Task statement =>
Each line that contains the word "resolution" is to be copied from the records below.

Records to process =>
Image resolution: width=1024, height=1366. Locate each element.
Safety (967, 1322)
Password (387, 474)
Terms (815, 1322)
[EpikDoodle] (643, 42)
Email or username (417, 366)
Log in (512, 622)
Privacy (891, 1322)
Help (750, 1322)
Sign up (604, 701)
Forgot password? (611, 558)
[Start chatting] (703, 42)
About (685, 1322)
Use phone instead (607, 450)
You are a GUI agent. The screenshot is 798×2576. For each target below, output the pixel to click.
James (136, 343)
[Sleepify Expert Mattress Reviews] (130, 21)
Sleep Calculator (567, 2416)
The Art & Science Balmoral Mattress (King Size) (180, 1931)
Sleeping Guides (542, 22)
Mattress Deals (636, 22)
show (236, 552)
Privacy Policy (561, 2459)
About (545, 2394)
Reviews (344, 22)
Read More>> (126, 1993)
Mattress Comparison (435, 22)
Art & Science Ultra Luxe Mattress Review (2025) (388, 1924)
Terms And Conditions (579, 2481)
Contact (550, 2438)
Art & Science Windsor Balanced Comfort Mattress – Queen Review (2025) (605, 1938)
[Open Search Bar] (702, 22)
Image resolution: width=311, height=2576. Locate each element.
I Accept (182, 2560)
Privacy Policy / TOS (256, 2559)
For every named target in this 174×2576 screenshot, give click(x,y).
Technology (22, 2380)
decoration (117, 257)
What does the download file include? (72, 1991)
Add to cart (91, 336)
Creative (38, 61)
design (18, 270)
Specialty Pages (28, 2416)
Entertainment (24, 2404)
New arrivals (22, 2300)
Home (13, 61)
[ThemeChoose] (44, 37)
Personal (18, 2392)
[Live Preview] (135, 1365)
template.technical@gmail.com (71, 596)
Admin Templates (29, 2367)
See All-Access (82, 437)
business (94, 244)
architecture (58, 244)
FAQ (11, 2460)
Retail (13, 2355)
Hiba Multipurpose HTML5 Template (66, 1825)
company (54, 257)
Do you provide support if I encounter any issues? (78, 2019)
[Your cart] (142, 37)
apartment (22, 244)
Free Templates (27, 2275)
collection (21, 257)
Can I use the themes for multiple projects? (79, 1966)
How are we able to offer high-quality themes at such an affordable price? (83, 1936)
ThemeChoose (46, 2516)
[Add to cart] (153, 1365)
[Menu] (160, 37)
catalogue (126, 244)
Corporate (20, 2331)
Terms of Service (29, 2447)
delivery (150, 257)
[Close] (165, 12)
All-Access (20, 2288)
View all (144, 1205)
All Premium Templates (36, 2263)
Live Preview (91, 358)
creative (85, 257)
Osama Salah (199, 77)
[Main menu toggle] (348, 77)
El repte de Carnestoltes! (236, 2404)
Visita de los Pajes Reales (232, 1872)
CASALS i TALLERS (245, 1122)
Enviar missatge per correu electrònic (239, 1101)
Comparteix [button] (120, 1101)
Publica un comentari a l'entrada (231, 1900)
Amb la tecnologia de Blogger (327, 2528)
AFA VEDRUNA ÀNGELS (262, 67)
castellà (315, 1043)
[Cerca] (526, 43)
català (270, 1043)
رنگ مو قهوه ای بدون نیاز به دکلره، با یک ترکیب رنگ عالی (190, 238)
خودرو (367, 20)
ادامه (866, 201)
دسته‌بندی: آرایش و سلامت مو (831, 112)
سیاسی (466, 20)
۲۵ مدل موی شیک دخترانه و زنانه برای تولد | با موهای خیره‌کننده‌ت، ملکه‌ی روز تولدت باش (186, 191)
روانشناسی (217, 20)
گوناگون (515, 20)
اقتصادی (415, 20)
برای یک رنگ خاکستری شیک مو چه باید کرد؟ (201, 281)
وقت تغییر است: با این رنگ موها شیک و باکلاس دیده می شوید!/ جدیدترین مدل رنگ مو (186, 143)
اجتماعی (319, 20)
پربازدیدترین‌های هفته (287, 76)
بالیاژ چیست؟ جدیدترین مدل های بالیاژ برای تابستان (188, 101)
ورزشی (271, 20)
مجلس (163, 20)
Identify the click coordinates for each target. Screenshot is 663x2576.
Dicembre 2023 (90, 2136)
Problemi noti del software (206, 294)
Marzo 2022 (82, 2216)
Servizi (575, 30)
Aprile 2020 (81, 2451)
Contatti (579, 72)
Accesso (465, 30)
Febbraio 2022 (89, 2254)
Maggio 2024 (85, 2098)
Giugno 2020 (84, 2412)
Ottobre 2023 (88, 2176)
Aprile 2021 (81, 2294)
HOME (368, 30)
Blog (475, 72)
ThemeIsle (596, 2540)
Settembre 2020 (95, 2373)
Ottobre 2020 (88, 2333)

Task solution =>
Image resolution: width=1024, height=1366. Locate each element.
Image resolution: width=311, height=2576. Locate each element.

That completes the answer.